Written exercise -> Recast the material between the lines holding "This screenshot has width=1344, height=896." and "pos(143,45)", inclusive, as a two-column CSV with the headers text and answer. Give one row for each item and its answer, put each value in one quoted field, and turn line breaks into spaces.

Material shown ->
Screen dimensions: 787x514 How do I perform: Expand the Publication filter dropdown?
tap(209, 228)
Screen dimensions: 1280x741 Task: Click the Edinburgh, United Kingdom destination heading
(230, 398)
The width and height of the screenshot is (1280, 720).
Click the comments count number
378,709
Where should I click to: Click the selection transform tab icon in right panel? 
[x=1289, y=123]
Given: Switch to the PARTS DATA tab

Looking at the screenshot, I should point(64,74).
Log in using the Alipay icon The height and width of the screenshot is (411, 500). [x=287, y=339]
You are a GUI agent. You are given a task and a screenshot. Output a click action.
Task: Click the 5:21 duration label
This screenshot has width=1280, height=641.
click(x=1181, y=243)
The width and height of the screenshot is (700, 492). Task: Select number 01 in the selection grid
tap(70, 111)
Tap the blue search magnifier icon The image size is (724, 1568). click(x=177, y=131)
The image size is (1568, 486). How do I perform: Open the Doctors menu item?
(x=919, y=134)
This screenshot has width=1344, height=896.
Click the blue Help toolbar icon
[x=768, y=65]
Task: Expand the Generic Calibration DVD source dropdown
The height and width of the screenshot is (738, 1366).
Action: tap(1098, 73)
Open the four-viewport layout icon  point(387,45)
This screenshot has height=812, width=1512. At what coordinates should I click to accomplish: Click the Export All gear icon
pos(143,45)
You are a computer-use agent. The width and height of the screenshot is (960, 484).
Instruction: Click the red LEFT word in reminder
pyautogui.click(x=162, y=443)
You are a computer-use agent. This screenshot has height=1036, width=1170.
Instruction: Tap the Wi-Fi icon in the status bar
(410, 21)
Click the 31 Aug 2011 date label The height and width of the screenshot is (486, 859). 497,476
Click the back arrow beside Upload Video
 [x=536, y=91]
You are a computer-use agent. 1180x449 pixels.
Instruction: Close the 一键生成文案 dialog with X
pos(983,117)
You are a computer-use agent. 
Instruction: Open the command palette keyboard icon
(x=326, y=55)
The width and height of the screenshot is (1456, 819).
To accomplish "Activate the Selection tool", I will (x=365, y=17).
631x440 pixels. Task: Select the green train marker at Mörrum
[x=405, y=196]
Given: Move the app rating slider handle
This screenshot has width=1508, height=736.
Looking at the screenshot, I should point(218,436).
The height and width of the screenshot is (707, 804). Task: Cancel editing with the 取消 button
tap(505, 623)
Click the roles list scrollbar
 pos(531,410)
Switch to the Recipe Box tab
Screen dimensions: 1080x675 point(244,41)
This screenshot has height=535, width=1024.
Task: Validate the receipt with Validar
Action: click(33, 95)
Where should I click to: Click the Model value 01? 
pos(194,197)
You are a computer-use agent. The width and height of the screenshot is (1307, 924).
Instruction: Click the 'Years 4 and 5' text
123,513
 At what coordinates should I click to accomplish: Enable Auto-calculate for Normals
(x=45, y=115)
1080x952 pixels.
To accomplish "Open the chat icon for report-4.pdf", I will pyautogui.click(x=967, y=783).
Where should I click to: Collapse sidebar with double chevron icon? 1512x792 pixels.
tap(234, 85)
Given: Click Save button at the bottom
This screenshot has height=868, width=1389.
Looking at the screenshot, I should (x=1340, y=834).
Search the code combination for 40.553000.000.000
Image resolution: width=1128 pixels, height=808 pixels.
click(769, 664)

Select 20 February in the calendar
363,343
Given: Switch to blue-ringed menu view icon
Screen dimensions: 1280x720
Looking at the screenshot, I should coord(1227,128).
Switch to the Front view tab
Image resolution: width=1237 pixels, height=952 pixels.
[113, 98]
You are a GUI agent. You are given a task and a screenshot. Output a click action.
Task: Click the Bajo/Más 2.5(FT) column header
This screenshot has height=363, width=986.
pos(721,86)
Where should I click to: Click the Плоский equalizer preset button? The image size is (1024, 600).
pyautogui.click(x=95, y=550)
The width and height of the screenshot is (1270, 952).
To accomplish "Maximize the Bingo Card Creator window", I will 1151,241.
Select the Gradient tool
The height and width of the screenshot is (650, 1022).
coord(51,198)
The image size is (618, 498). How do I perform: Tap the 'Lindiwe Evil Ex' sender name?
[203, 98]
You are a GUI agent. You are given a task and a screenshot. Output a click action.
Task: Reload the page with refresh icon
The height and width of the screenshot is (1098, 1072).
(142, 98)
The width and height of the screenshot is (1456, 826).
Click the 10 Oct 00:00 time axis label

Written response ->
text,answer
"This screenshot has width=1344, height=896. Click the blue Help toolbar icon","[x=768, y=65]"
"Task: Expand the Generic Calibration DVD source dropdown The height and width of the screenshot is (738, 1366).","Action: tap(1098, 73)"
"Open the four-viewport layout icon","point(387,45)"
"This screenshot has height=812, width=1512. At what coordinates should I click to accomplish: Click the Export All gear icon","pos(143,45)"